### Entries supplied

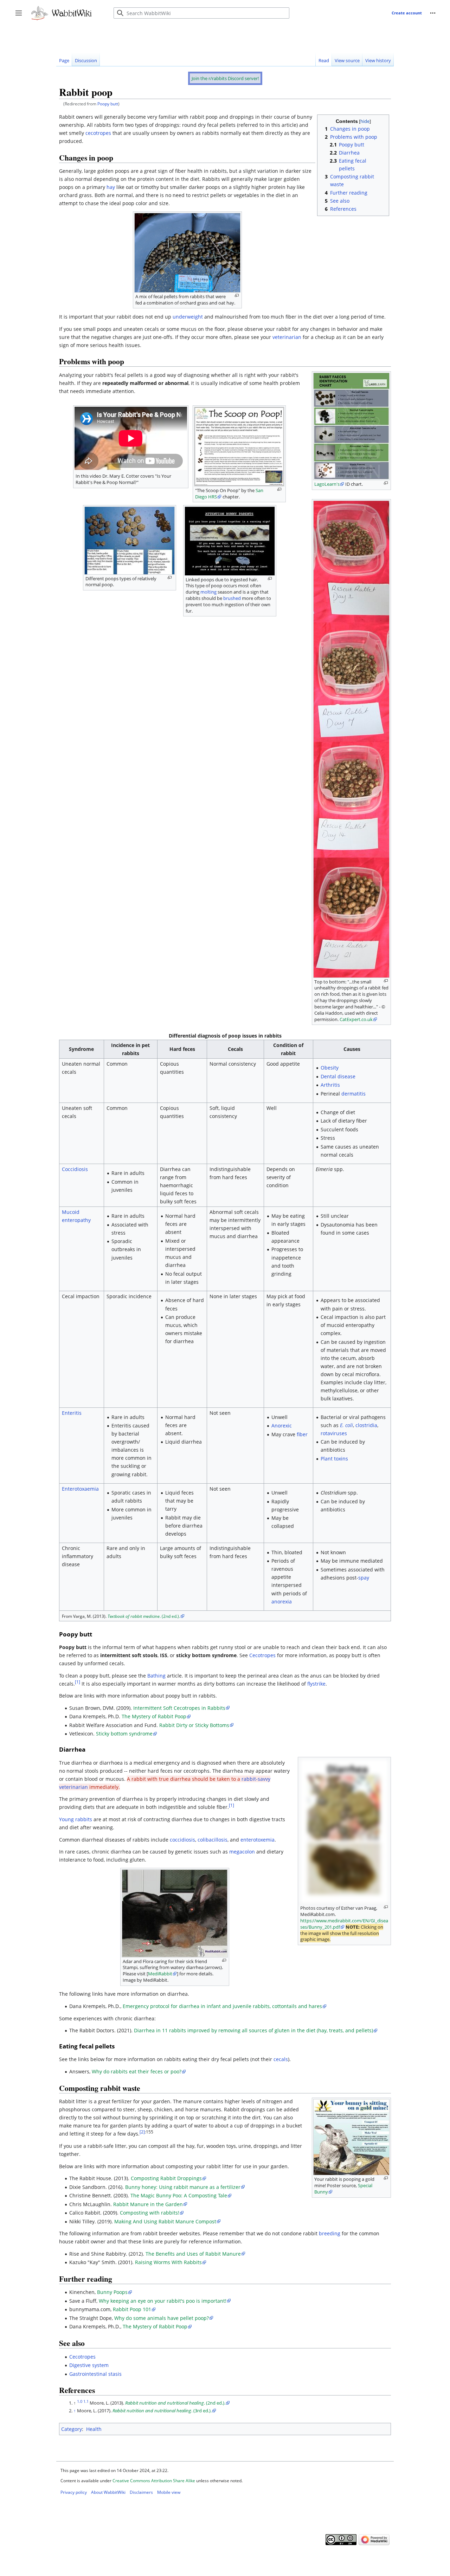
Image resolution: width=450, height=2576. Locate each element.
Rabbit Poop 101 (132, 2309)
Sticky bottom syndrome (124, 1733)
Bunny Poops (112, 2292)
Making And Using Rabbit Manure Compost (165, 2221)
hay (111, 187)
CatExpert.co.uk (356, 1019)
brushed (232, 598)
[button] (432, 12)
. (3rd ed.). (162, 2410)
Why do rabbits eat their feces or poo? (136, 2071)
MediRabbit (160, 1973)
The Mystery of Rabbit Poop (154, 1716)
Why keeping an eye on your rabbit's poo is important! (162, 2300)
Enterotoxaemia (80, 1488)
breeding (329, 2233)
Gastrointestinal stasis (95, 2374)
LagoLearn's (327, 484)
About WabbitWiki (108, 2492)
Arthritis (330, 1084)
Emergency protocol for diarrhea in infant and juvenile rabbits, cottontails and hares (222, 2006)
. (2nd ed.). (144, 1616)
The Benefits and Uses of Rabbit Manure (193, 2253)
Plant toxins (334, 1458)
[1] (77, 1682)
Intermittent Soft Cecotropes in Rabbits (179, 1708)
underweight (188, 316)
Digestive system (89, 2365)
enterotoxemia (257, 1839)
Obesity (330, 1067)
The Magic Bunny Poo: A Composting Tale (178, 2195)
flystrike (316, 1683)
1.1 (86, 2401)
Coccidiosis (75, 1169)
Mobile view (168, 2492)
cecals (281, 2059)
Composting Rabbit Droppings (166, 2178)
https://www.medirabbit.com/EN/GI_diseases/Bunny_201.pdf (344, 1923)
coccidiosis (182, 1839)
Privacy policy (73, 2492)
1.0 (79, 2401)
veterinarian (286, 337)
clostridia (366, 1425)
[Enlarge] (236, 296)
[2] (142, 2132)
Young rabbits (75, 1819)
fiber (302, 1434)
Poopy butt (107, 104)
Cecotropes (262, 1655)
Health (94, 2429)
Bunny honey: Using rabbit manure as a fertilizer (182, 2187)
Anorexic (281, 1425)
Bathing (156, 1675)
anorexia (281, 1601)
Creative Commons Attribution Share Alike (153, 2481)
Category (71, 2429)
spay (363, 1577)
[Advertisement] (184, 35)
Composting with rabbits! (149, 2212)
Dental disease (338, 1076)
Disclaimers (141, 2492)
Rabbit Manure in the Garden (148, 2204)
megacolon (242, 1851)
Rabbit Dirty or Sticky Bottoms (194, 1725)
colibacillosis (212, 1839)
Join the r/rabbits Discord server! (225, 78)
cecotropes (98, 133)
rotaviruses (334, 1433)
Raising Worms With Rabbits (168, 2262)
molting (208, 592)
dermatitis (353, 1093)
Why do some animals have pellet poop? (161, 2318)
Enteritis (72, 1413)
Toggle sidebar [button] (21, 16)
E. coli (346, 1425)
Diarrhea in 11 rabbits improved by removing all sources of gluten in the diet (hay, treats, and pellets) (253, 2030)
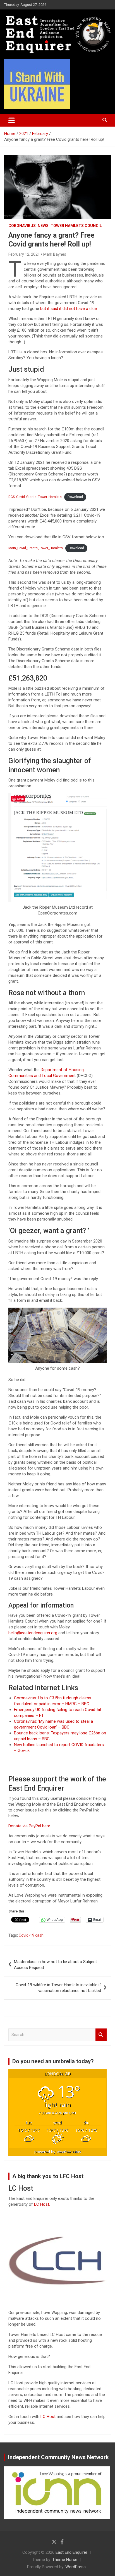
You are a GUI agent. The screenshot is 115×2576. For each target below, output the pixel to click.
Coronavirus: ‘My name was (39, 1721)
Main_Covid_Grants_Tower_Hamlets (35, 548)
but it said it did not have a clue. (68, 308)
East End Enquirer (71, 2552)
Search (101, 2034)
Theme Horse (64, 2559)
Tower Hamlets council (76, 225)
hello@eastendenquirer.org (32, 1632)
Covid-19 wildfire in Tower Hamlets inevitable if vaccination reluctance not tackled (58, 1987)
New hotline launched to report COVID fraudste (57, 1744)
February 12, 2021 (24, 254)
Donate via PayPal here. (29, 1825)
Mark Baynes (54, 254)
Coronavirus (22, 225)
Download (75, 497)
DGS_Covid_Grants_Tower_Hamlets (35, 497)
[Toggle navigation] (11, 120)
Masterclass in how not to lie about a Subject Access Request (55, 1964)
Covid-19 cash (31, 1935)
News (43, 225)
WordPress (75, 2566)
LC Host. (42, 2204)
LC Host (48, 2416)
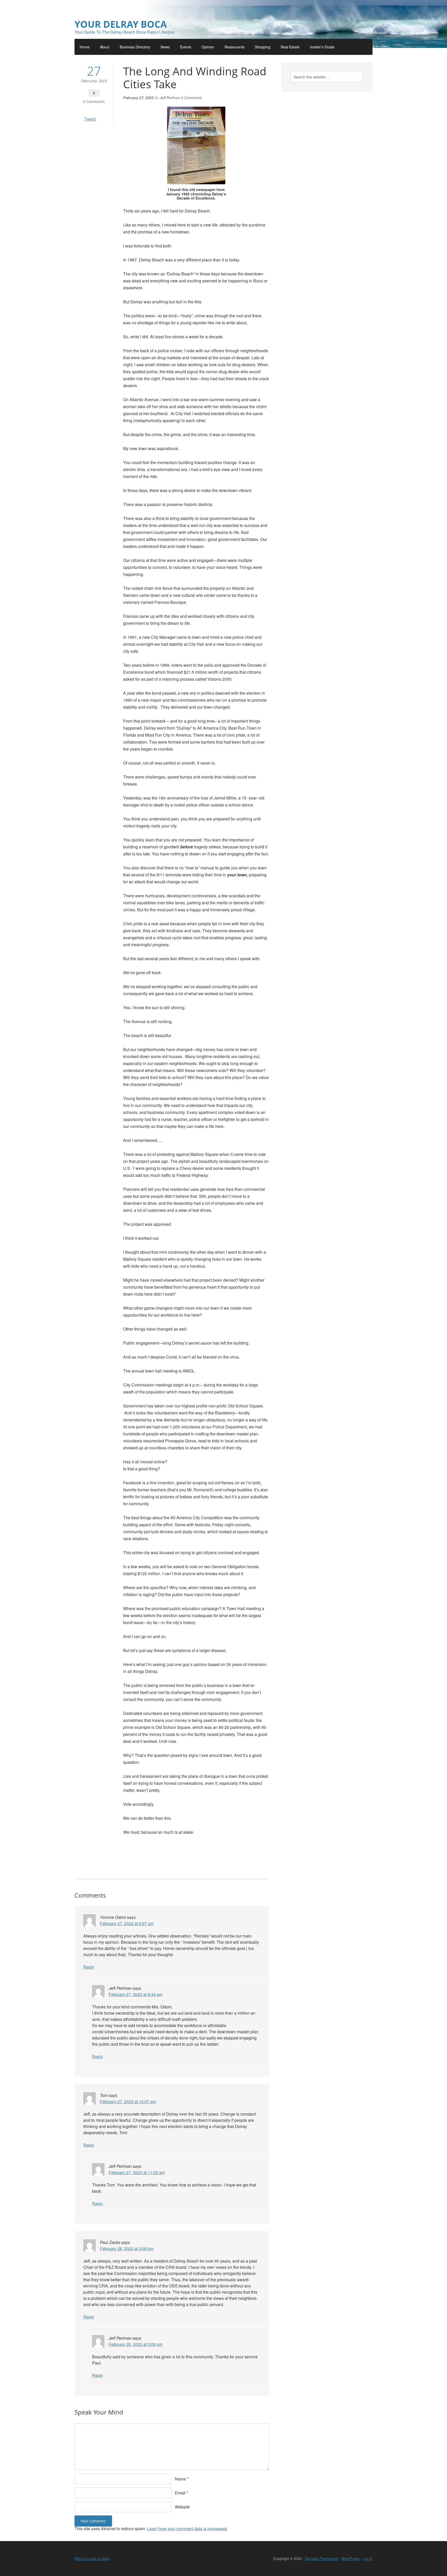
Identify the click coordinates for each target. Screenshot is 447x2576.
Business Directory (135, 46)
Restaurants (234, 46)
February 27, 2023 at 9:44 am (135, 1994)
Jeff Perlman (170, 97)
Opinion (208, 46)
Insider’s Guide (322, 46)
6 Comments (94, 101)
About (104, 46)
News (165, 46)
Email (180, 2493)
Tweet (90, 119)
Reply (88, 1967)
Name (180, 2479)
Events (185, 46)
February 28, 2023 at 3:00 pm (127, 2248)
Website (182, 2507)
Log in (367, 2558)
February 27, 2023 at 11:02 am (137, 2172)
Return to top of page (91, 2558)
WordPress (350, 2558)
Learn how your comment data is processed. (187, 2528)
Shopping (262, 46)
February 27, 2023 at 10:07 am (128, 2101)
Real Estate (290, 46)
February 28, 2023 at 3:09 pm (135, 2344)
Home (85, 46)
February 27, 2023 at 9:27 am (127, 1923)
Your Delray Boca (120, 24)
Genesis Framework (321, 2558)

### Your objective
Pictures are to be excluded; all other material must be transcribed exactly.

### Exercise output
Image resolution: width=450, height=2576. Locate each element.
Rabbit Poop 101 (132, 2309)
Sticky bottom syndrome (124, 1733)
Bunny Poops (112, 2292)
Making And Using Rabbit Manure Compost (165, 2221)
hay (111, 187)
CatExpert.co.uk (356, 1019)
brushed (232, 598)
[button] (432, 12)
. (3rd ed.). (162, 2410)
Why do rabbits eat their feces or poo? (136, 2071)
MediRabbit (160, 1973)
The Mystery of Rabbit Poop (154, 1716)
Why keeping an eye on your rabbit's poo is important! (162, 2300)
Enterotoxaemia (80, 1488)
breeding (329, 2233)
Gastrointestinal stasis (95, 2374)
LagoLearn's (327, 484)
About WabbitWiki (108, 2492)
Arthritis (330, 1084)
Emergency protocol for diarrhea in infant and juvenile rabbits, cottontails and hares (222, 2006)
. (2nd ed.). (144, 1616)
The Benefits and Uses of Rabbit Manure (193, 2253)
Plant toxins (334, 1458)
[1] (77, 1682)
Intermittent Soft Cecotropes in Rabbits (179, 1708)
underweight (188, 316)
Digestive system (89, 2365)
enterotoxemia (257, 1839)
Obesity (330, 1067)
The Magic Bunny Poo: A Composting Tale (178, 2195)
flystrike (316, 1683)
1.1 (86, 2401)
Coccidiosis (75, 1169)
Mobile view (168, 2492)
cecals (281, 2059)
Composting Rabbit Droppings (166, 2178)
https://www.medirabbit.com/EN/GI_diseases/Bunny_201.pdf (344, 1923)
coccidiosis (182, 1839)
Privacy policy (73, 2492)
1.0 (79, 2401)
veterinarian (286, 337)
clostridia (366, 1425)
[Enlarge] (236, 296)
[2] (142, 2132)
Young rabbits (75, 1819)
fiber (302, 1434)
Poopy butt (107, 104)
Cecotropes (262, 1655)
Health (94, 2429)
Bunny honey: Using rabbit manure as a fertilizer (182, 2187)
Anorexic (281, 1425)
Bathing (156, 1675)
anorexia (281, 1601)
Creative Commons Attribution Share Alike (153, 2481)
Category (71, 2429)
spay (363, 1577)
[Advertisement] (184, 35)
Composting with rabbits! (149, 2212)
Dental disease (338, 1076)
Disclaimers (141, 2492)
Rabbit Manure in the Garden (148, 2204)
megacolon (242, 1851)
Rabbit Dirty or Sticky Bottoms (194, 1725)
colibacillosis (212, 1839)
Join the r/rabbits Discord server! (225, 78)
cecotropes (98, 133)
rotaviruses (334, 1433)
Raising Worms With Rabbits (168, 2262)
molting (208, 592)
dermatitis (353, 1093)
Why do some animals have pellet poop? (161, 2318)
Enteritis (72, 1413)
Toggle sidebar [button] (21, 16)
E. coli (346, 1425)
Diarrhea in 11 rabbits improved by removing all sources of gluten in the diet (hay, treats, and pellets) (253, 2030)
You are a GUI agent. The screenshot is 115×2576. For each target below, output the pixel to click.
Coronavirus: ‘My name was (39, 1721)
Main_Covid_Grants_Tower_Hamlets (35, 548)
but it said it did not have a clue. (68, 308)
East End Enquirer (71, 2552)
Search (101, 2034)
Theme Horse (64, 2559)
Tower Hamlets council (76, 225)
hello@eastendenquirer.org (32, 1632)
Covid-19 wildfire in Tower Hamlets inevitable if vaccination reluctance not tackled (58, 1987)
New hotline launched to report COVID fraudste (57, 1744)
February 12, 2021 (24, 254)
Donate via PayPal here. (29, 1825)
Mark Baynes (54, 254)
Coronavirus (22, 225)
Download (75, 497)
DGS_Covid_Grants_Tower_Hamlets (35, 497)
[Toggle navigation] (11, 120)
Masterclass in how not to lie about a Subject Access Request (55, 1964)
Covid-19 cash (31, 1935)
News (43, 225)
WordPress (75, 2566)
LC Host. (42, 2204)
LC Host (48, 2416)
Identify the click coordinates for each target. Screenshot is 447x2576.
Business Directory (135, 46)
Restaurants (234, 46)
February 27, 2023 at 9:44 am (135, 1994)
Jeff Perlman (170, 97)
Opinion (208, 46)
Insider’s Guide (322, 46)
6 Comments (94, 101)
About (104, 46)
News (165, 46)
Email (180, 2493)
Tweet (90, 119)
Reply (88, 1967)
Name (180, 2479)
Events (185, 46)
February 28, 2023 at 3:00 pm (127, 2248)
Website (182, 2507)
Log in (367, 2558)
February 27, 2023 at 11:02 am (137, 2172)
Return to top of page (91, 2558)
WordPress (350, 2558)
Learn how your comment data is processed. (187, 2528)
Shopping (262, 46)
February 27, 2023 at 10:07 am (128, 2101)
Real Estate (290, 46)
February 28, 2023 at 3:09 pm (135, 2344)
Home (85, 46)
February 27, 2023 at 9:27 am (127, 1923)
Your Delray Boca (120, 24)
Genesis Framework (321, 2558)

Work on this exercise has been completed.